PIA governs how assets owned in trusts, estates, guardianships and other fiduciary relationships (trusts) are invested. Previously a fiduciary was required to invest to preserve principal. PIA recognizes modern portfolio theory, including the need for diversification and allocation of investment dollars amongst asset classes to maximize total return (capital appreciation, dividend and interest payments) while minimizing risk. Sitting on T-bills won’t work, but an allocation to bonds, stocks, international bonds and equities, etc. in accordance with a plan that considers relevant goals and circumstances will.
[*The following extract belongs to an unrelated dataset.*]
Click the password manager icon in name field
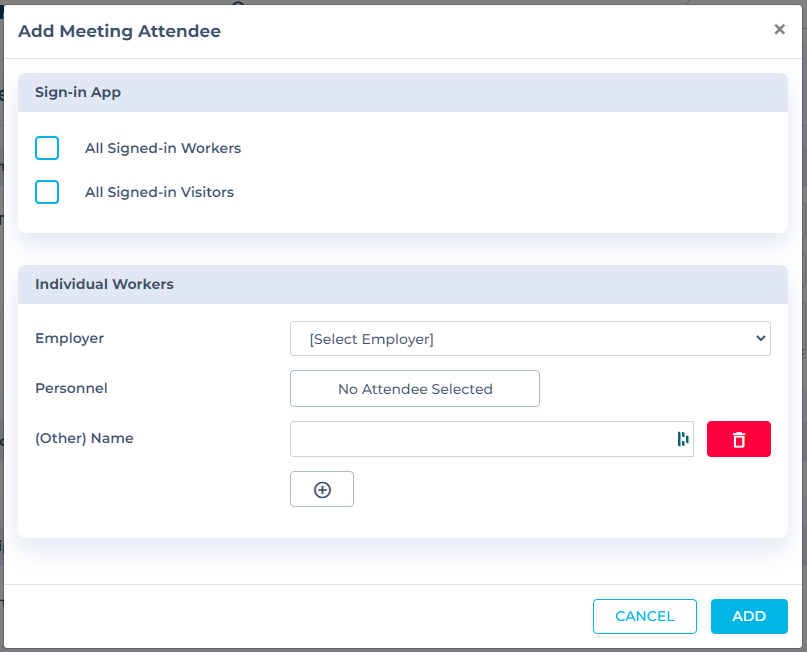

But another part to the puzzle is needed.
Modern portfolio theory suggests that with properly diversified investments the rate of return can be maximized while minimizing the risk for that target rate of return. Under the Prudent Investor Act no investment is ever per se inappropriate. Rather each investment is to be evaluated in the context of the overall trust portfolio.
You face risks as a fiduciary making investment decisions. If the portfolio performance is less than some industry benchmark, you could be held personally liable for the differential. Ouch! Avoid this liability by having an IPS – an investment policy statement. This is a detailed document demonstrating why and how the investment plan was selected, and the reasonableness of the plan at inception. If you comply with the requirements and have considered all relevant factors you should avoid liability because the Prudent Investor Act is a process, not a performance guarantee. Alternatively, you could delegate investment management to an investment professional. This does not obviate you of all responsibility to monitor the investment professional, but does give you protection. Have periodic (annual or quarterly) meetings to review the IPS, investment results, etc. If the trust is organized in a state, like Delaware, which permits “direction” of investment management, the investment professional will assume almost all responsibility. This is a safer approach.
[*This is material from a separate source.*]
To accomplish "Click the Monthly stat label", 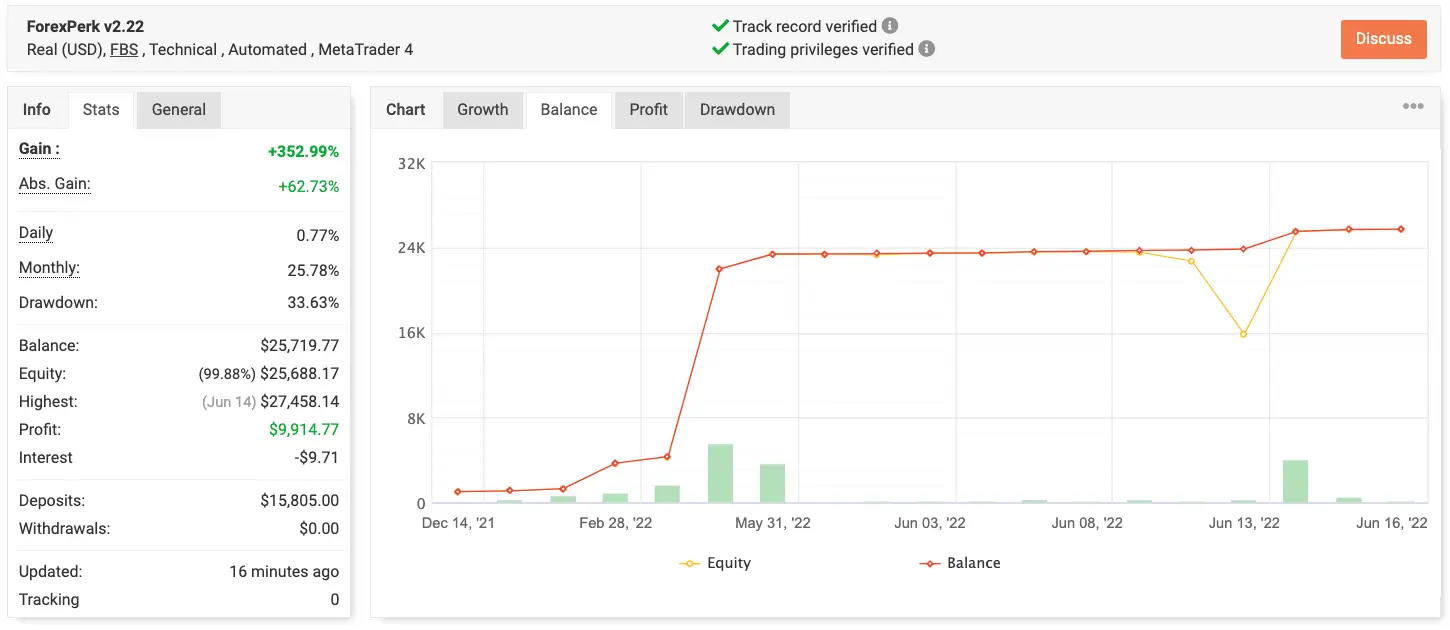I will click(49, 268).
If there a special relationship of the asset to the purpose of the trust, to the grantor, or the beneficiary, such as a closely held business, it must be addressed. The Prudent Investor Act generally requires a diversified portfolio unless the trust specifies otherwise. Trust language could state whether the business should be held, when it can be sold, and under what conditions. Any concentrated asset position (family business, prime real estate holding, significant position in a public company) should be addressed in the governing documents.
When investing trust funds, consider the following:
o What are the provisions of the governing state’s law?
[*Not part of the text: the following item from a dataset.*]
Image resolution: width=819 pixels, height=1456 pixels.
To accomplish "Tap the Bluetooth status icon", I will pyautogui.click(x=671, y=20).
o What does the governing document require? If you are a trustee, you must understand the terms of the trust. Meet with an attorney and review your obligations, responsibilities, authority, etc.
o What are the generally economic conditions that affect the trust and the beneficiaries? What is the likely impact on the objectives of the trust and the investment strategies of inflation or deflation? Your wealth manager can provide guidance.
o What are the expected tax consequences of investment decisions? Consult with the CPA responsible for the trust income tax planning and returns.
o What other resources do the other beneficiaries have and should they or must they be considered? What is each beneficiary’s need for liquidity? If you are managing a trust for a child age 15 who will be college in three years the need for liquidity is significant and must be addressed in determining an appropriate investment allocation. You may have to poll them, depending on state law and the terms of the trust.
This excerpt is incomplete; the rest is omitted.